Daha geniş bir bağlamda ele alındığında bu adım, Rusya’nın Ermenistan-Rusya ilişkilerindeki derin ve gittikçe daha da genişleyen krize verdiği yanıttır. Yerevan için Moskova’yla ilişkilerdeki kriz, ilişkinin kendisine değil de “stratejik ortaklığın” eşitsiz koşullarına ve ilişkilerinin doğasında bulunan asimetri ve eşitsizliğe yönelik memnuniyetsizliği temsil ediyor.

Her ne kadar Ermenistan daha geniş bir “risk altındaki bölge”nin tutsağı olmaya devam etse de ülke tecrit edilme tehdidinin üstesinden gelebilmek amacıyla yeni bir yola girdi. Stratejik anlamda, Ermenistan stratejik seçeneklerini genişletme konusunda daha başarılı hale geliyor ve birincil güvenlik hamisi ve ortağı olarak Rusya'ya fazla bağımlı olmanın tehlikelerine meydan okumaya başlıyor.

Dahası, Ermenistan’ın Rusya’yla “stratejik ortaklığı” istikrarlı bir şekilde tek taraflı hale gelirken, Yerevan şu gerçeği görmeye başladı: Uzun vadede Rusya'yla yakın ilişkiler elzem olsa da, seçenekleri artırmak ve Batı'nın daha uyumlu desteğinden kâr sağlamak gibi bir zorunluluk da var.
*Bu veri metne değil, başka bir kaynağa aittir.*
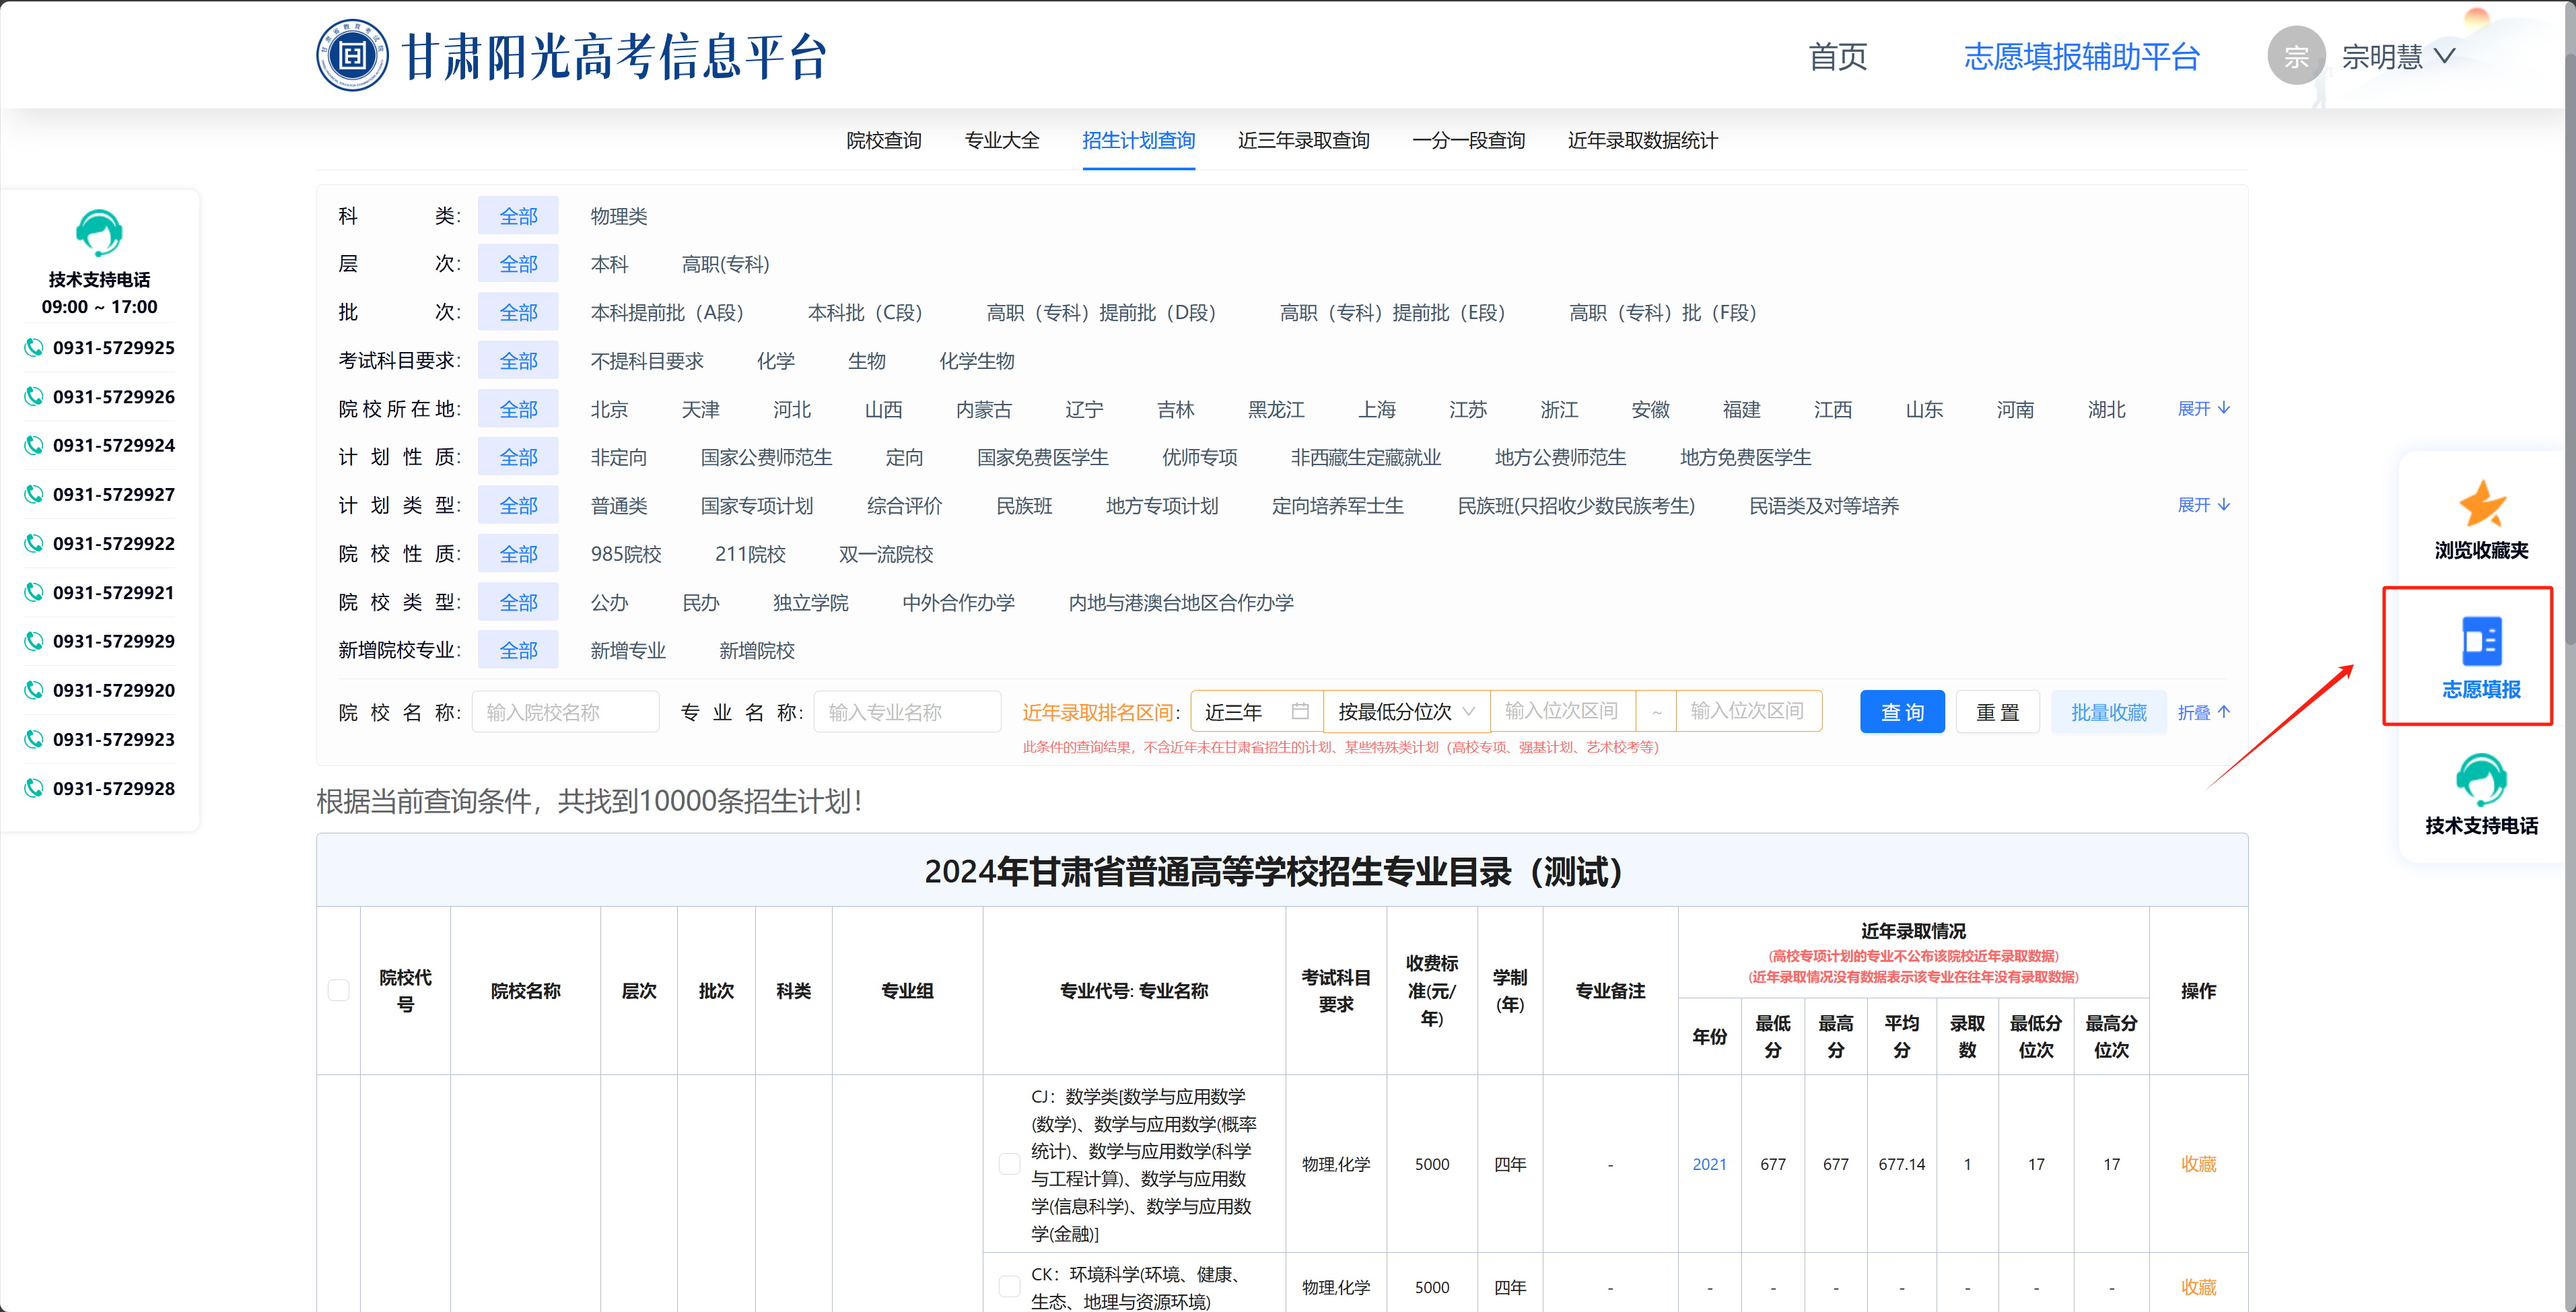This screenshot has height=1312, width=2576.
Task: Click the phone icon beside 0931-5729925
Action: tap(34, 348)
Dolayısıyla, Ermenistan henüz “risk altındaki bölge” durumundan çıkamamış olsa da, daha derin eğilimler açıkça gösteriyor ki nihayet Ermenistan'ın tecrit edilmiş haline son vermeyi ve yeni bir istikrar ve güvenlik düzeyi tesis etmeyi amaçlayan daha ihtiyatlı bir politika var.  

---

Richard Giragosian, Yerevan'daki bağımsız bir düşünce kuruluşu olan Bölgesel Araştırmalar Merkezi'nin direktörüdür.